Mrinmay_sen · September 19, 2022, 1:25pm

Hi,
I am trying to build a classification model of MNIST data by using newton method of optimization.
After training my model. I am getting right prediction only for class 0. In test data there is 980 nos of O class samples. My model is giving test accuracy 9.8 % only. I checked pred=model(inputs). Found It is only correctly predicting for class O samples in test data.

My approach:

Resnet18 with random weights is used
gradients are calculated with the help of
‘’'env_grads = torch.autograd.grad(loss, cnn.parameters(), retain_graph=True, create_graph=True)“”"
Hessian has been calculated with the help of "h_col=torch.autograd.grad(env_grads, cnn.parameters(), retain_graph=True, create_graph=False)
Training process has been initialized with following script
for batch, (X, y) in enumerate(train_loader):
with torch.set_grad_enabled(True):
cnn.zero_grad()
cnn.train()
wt1= torch.cat([gi.data.view(-1) for gi in cnn.parameters()]).view(-1, 1)
X = X.to(device)
y = y.to(device)
pred=cnn(X)
loss=loss_fn(pred, y)

Please help me to find out the possible reasons behind this issue.

I run the code with SGD in the same setting. It is performing well.

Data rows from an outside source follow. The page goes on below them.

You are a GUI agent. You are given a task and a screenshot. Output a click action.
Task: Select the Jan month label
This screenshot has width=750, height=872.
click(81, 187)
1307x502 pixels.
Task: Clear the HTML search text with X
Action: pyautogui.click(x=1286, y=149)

I checked the data distribution. there is no imbalance of data

KFrank · September 19, 2022, 4:35pm

Hi Mrinmay!

Something is fishy here. Resnet18 has about 11 million individual
parameters. The full Hessian will therefore require something like
500 terabytes of storage – not realistic.

It’s not clear what you are actually doing.

As an aside, instead of focusing on your predictions and accuracy,
when you are using a novel optimization method, you should start
by performing a single optimization step and check whether your
objective function actually goes down. If your optimization algorithm
isn’t reducing your objective function, something isn’t working correctly,
and you should fix that first before looking at higher-level performance
metrics.

Best.

K. Frank

Mrinmay_sen · September 19, 2022, 4:52pm

Hi Frank,
I am not using full hessian. I approximated it.